Multimodal Spatial Intelligence for Interacting in a Dynamic World

Abstract:
Artificial intelligence and machine learning are enjoying a period of tremendous progress, driven in large part by scale, compute, and learnable neural representations. However, such innovations have yet to translate to the physical world, as technologies such as self-driving vehicles are still restricted to limited deployments. In this talk, I will argue that autonomy requires spatial three-dimensional understanding integrated with intuitive physical models of a changing world. To do so, I will discuss a variety of models that revisit classic "analysis by synthesis" approaches to scene understanding, taking advantage of recent advances in differentiable rendering and simulation. But to enable data-driven autonomy for safety-critical applications, I will also argue that the community needs new perspectives on data curation and annotation. Toward this end, I will discuss approaches that leverage multimodal vision-language models to better characterize datasets and models.

Bio:
Deva Ramanan is a Professor in the Robotics Institute at Carnegie- Mellon University and the former director of the CMU Center for Autonomous Vehicle Research. His research interests span computer vision and machine learning, with a focus on visual recognition. He was awarded the David Marr Prize in 2009, the PASCAL VOC Lifetime Achievement Prize in 2010, the IEEE PAMI Young Researcher Award in 2012, named one of Popular Science's Brilliant 10 researchers in 2012, named a National Academy of Sciences Kavli Fellow in 2013, won the Longuet-Higgins Prize for fundamental contributions in computer vision in both 2018 and 2024, and was recognized for best paper finalist / honorable mention awards in CVPR 2019, ECCV 2020, and ICCV 2021. His work is supported by NSF, ONR, DARPA, as well as industrial collaborations with Intel, Google, and Microsoft.

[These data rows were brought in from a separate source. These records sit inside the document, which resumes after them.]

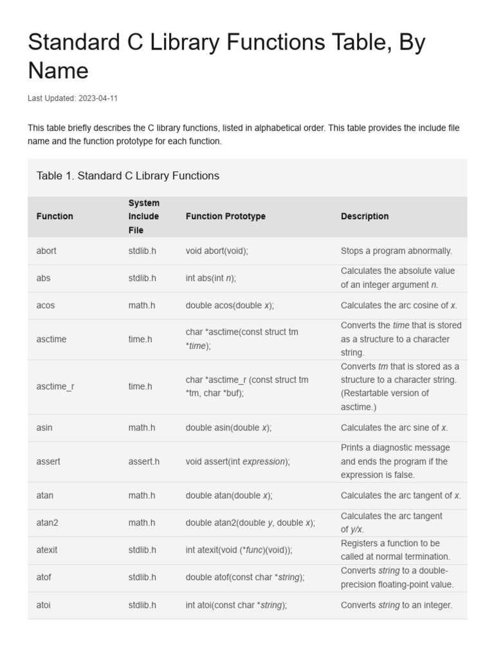Click the page title heading
Viewport: 494px width, 658px height.
click(226, 56)
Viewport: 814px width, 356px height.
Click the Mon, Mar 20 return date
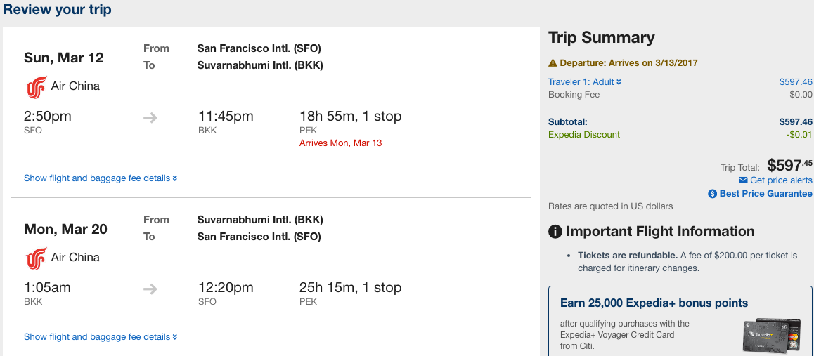(x=65, y=229)
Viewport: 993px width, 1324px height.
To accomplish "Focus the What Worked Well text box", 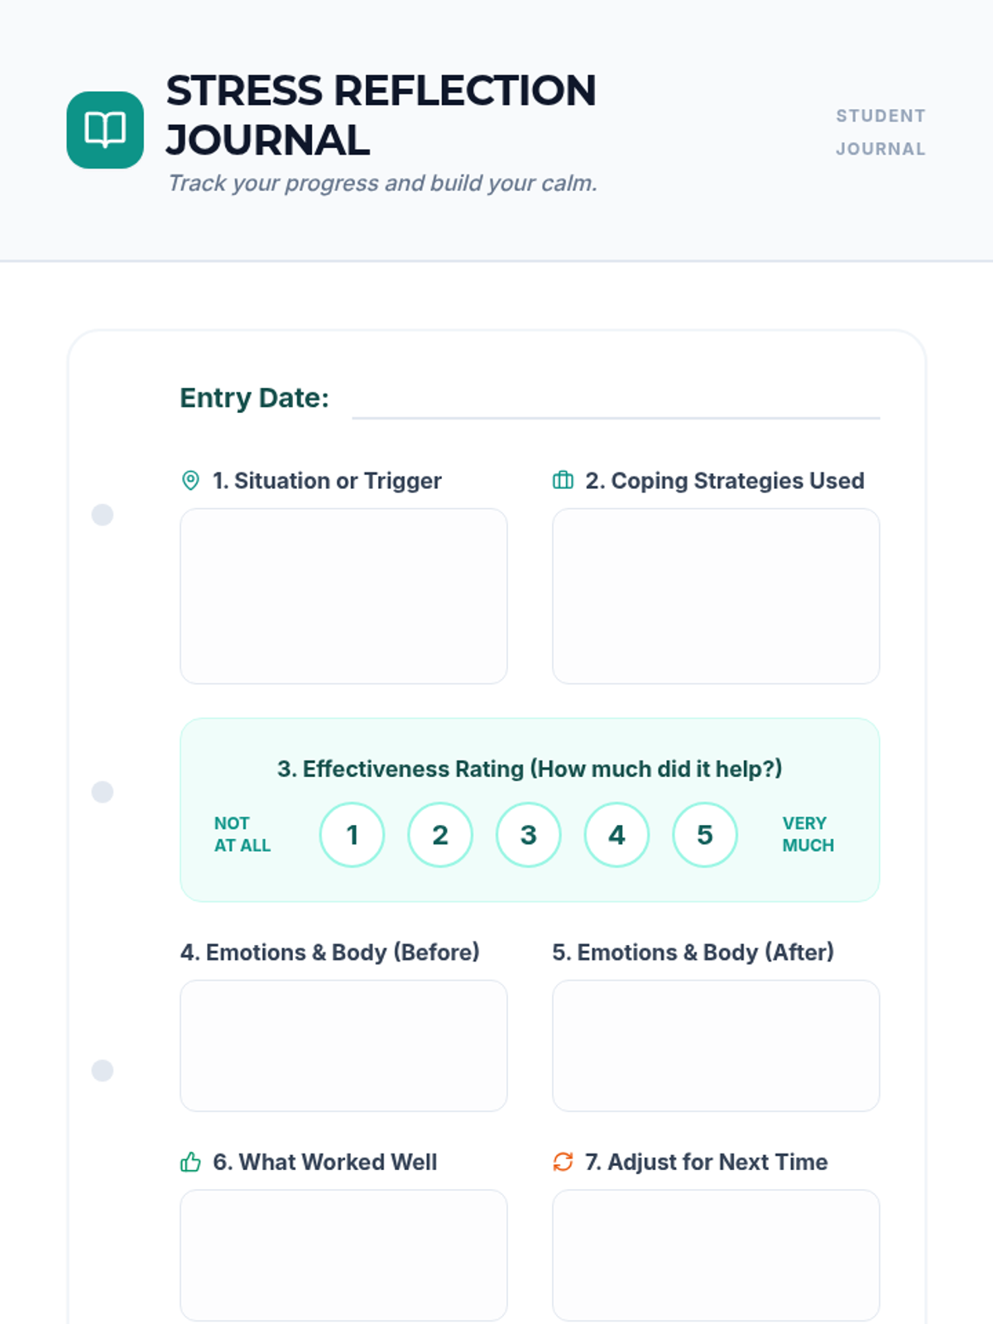I will pos(343,1254).
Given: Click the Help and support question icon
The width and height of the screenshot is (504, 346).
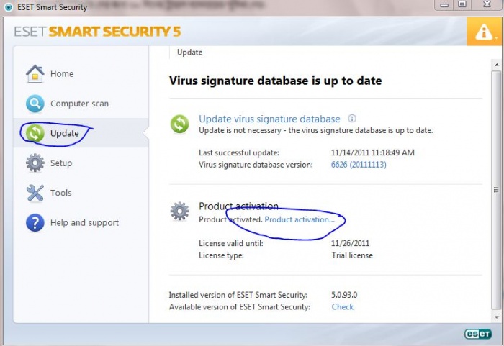Looking at the screenshot, I should [35, 223].
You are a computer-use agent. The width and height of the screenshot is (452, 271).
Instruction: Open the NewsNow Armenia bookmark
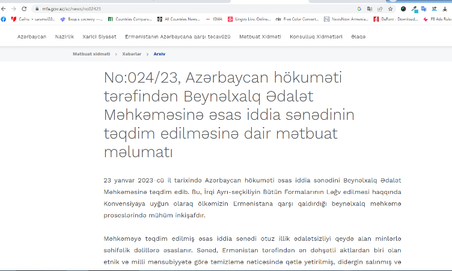tap(346, 19)
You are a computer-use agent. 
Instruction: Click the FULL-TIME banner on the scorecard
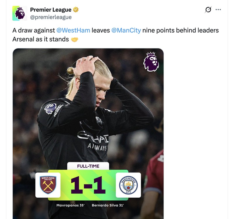(88, 166)
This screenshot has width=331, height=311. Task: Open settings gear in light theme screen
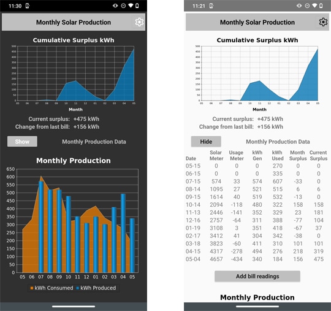pos(323,22)
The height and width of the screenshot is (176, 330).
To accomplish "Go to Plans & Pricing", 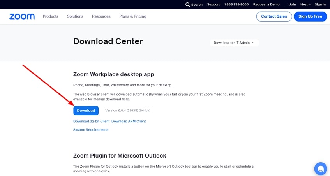I will tap(132, 16).
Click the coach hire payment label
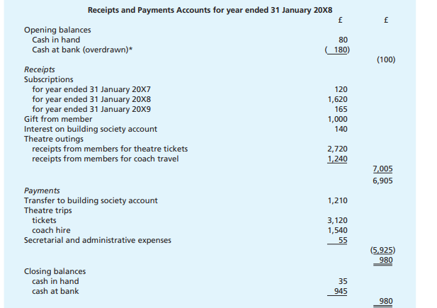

He served at the program chair of the IEEE Computer Vision and Pattern Recognition (CVPR) 2018. He is on the editorial board of the International Journal of Computer Vision (IJCV) and is an associate editor for the IEEE Transactions on Pattern Analysis and Machine Intelligence (PAMI). He regularly serves as a senior program committee member for CVPR, the International Conference on Computer Vision (ICCV), and the European Conference on Computer Vision (ECCV). He also regularly serves on NSF panels for computer vision and machine learning.